## What to work on
Please give the whole listing again word for word, and drop any pictures it holds.

· · ·

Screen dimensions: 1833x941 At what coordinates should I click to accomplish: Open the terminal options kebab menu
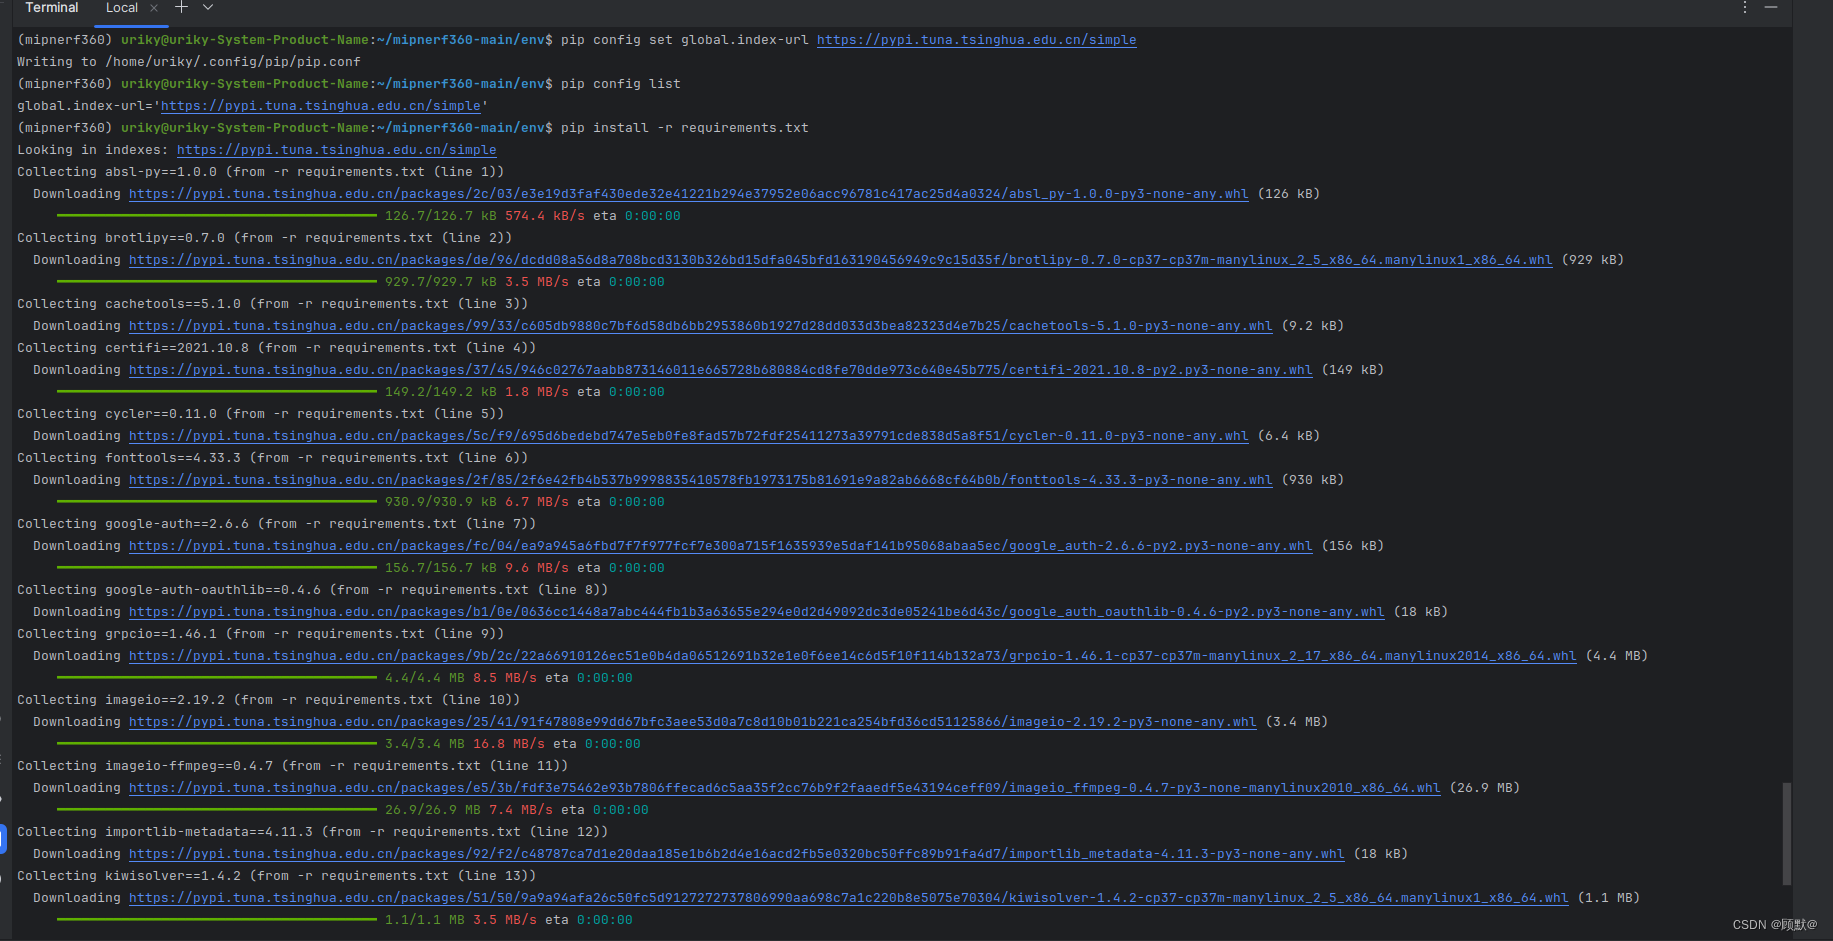point(1744,8)
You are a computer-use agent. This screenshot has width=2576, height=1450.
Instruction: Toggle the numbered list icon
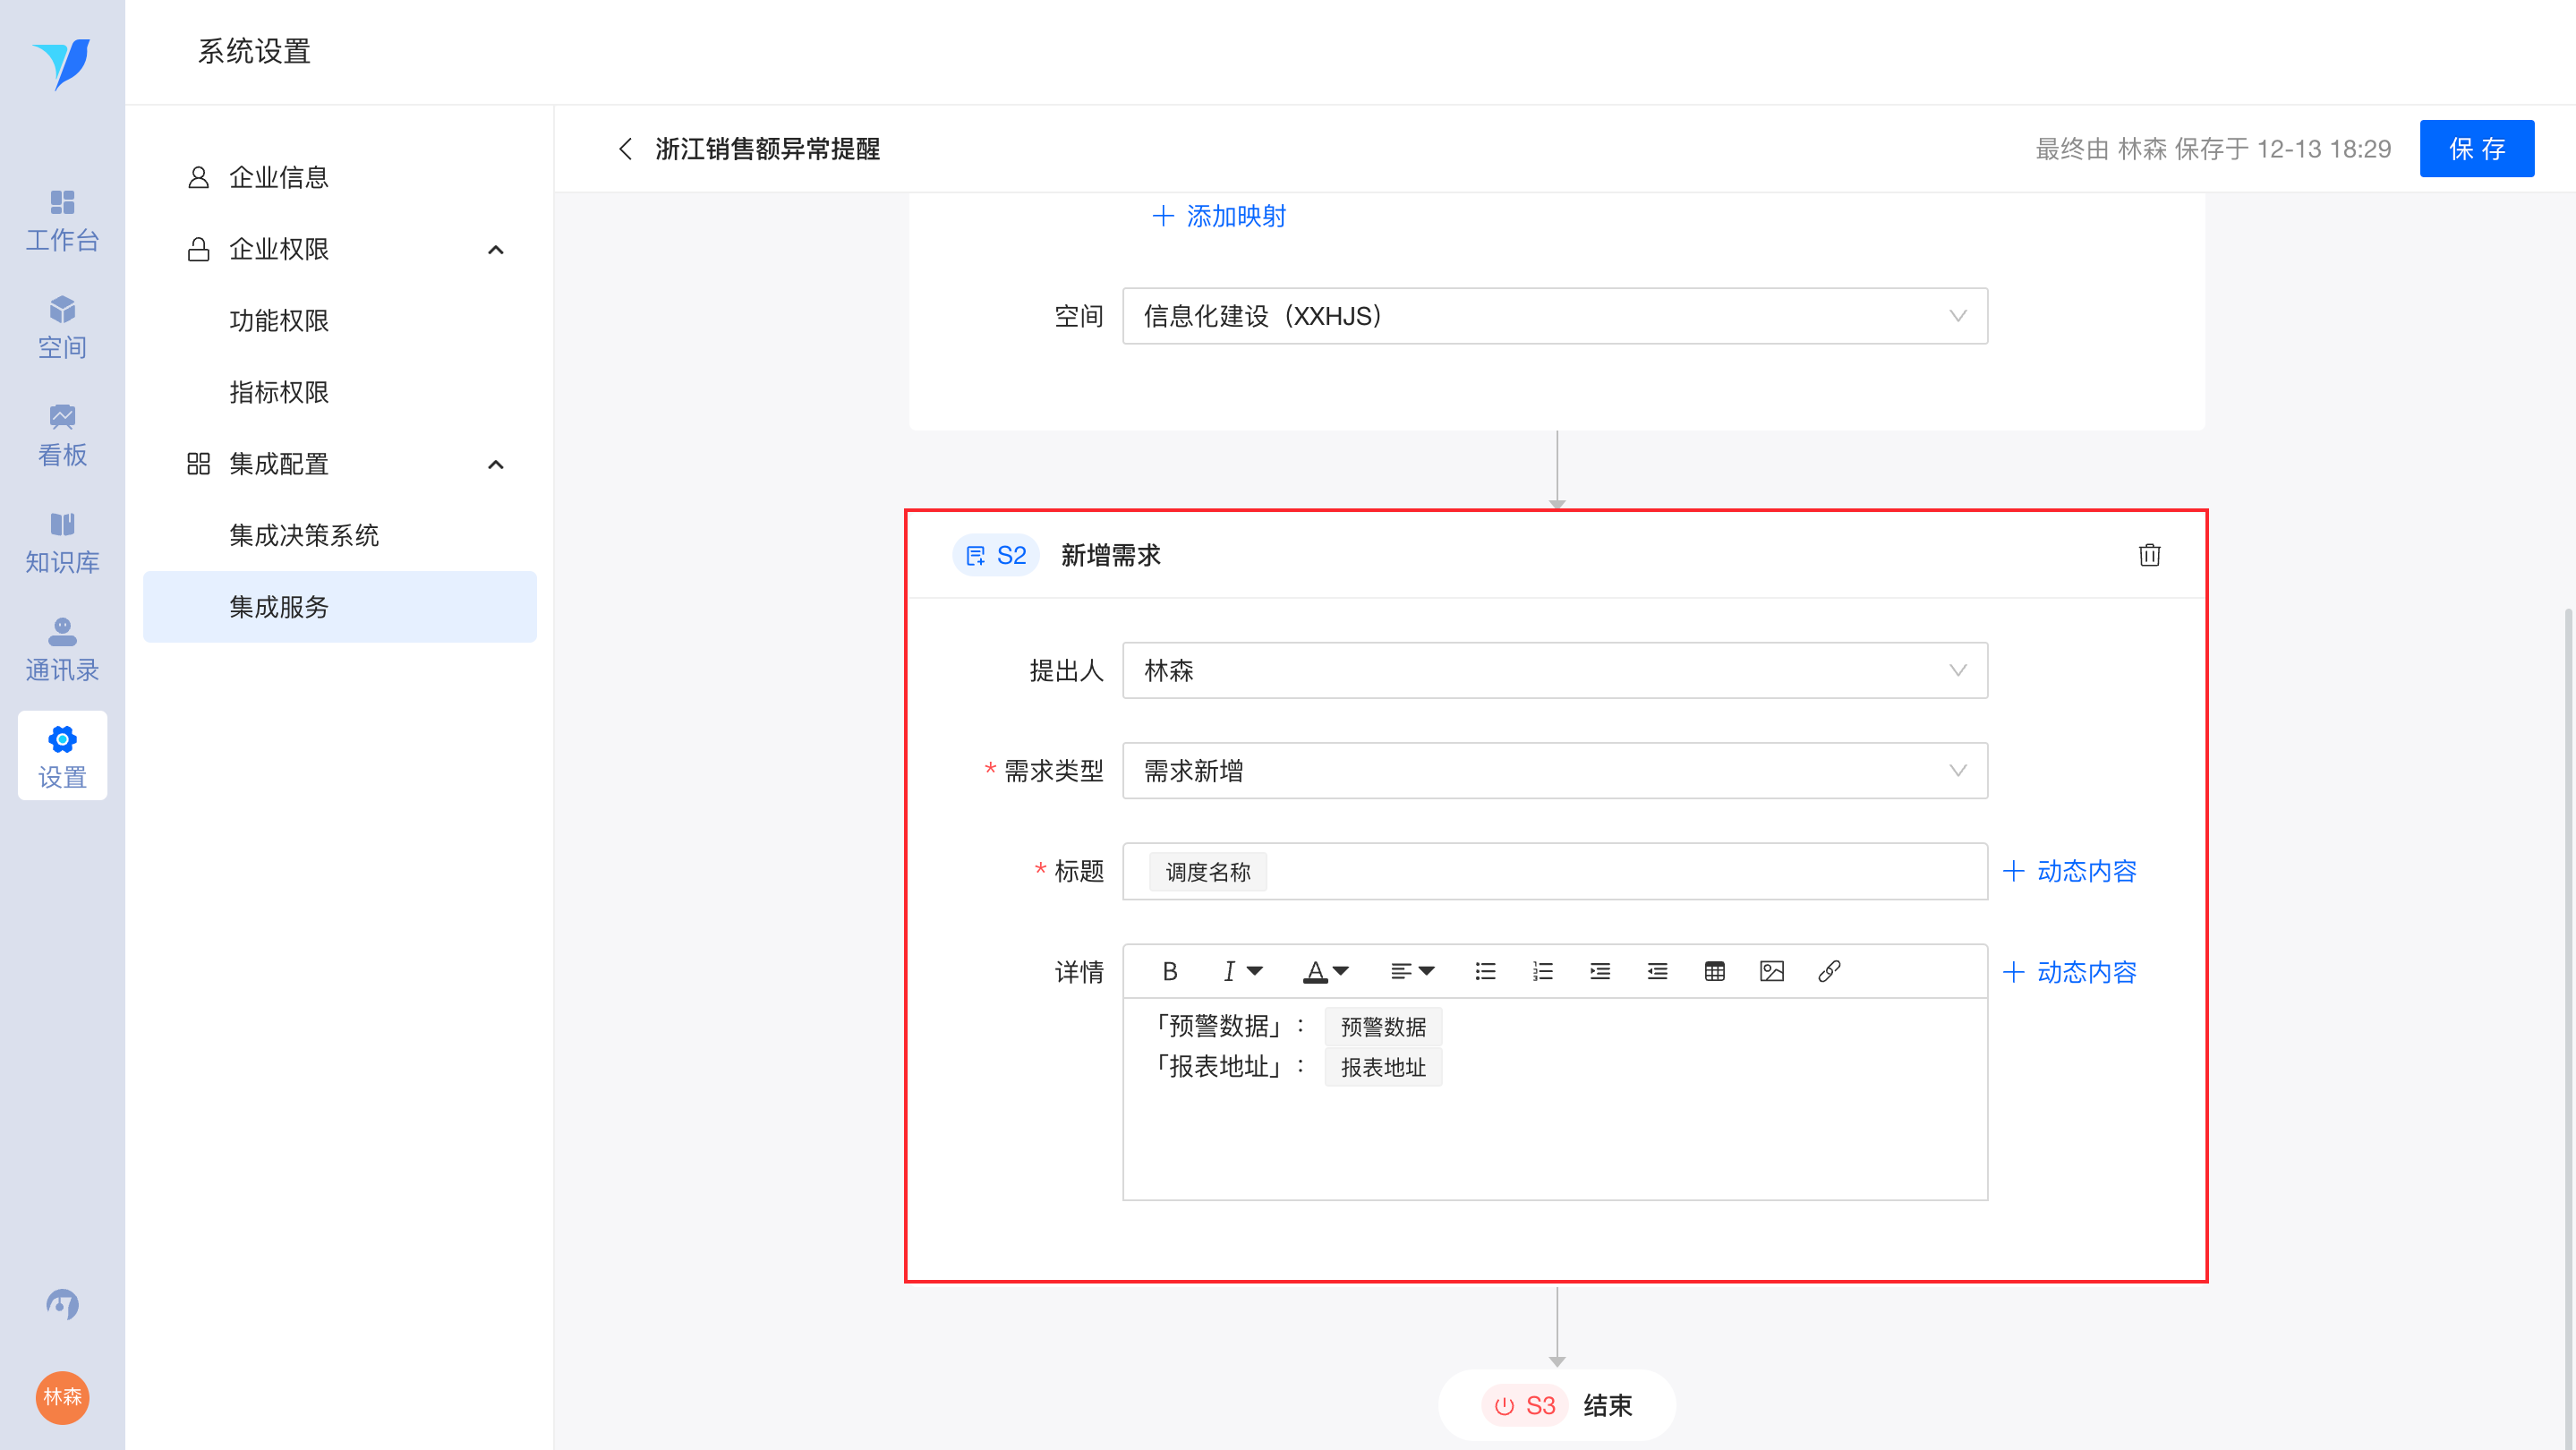1542,971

· · ·

## Reply to the task
Screen dimensions: 1833x941 At what coordinates should I click to accomplish: Open the terminal options kebab menu
point(1744,8)
You are a computer-use agent. This screenshot has width=2576, height=1450.
Instruction: Toggle the numbered list icon
1542,971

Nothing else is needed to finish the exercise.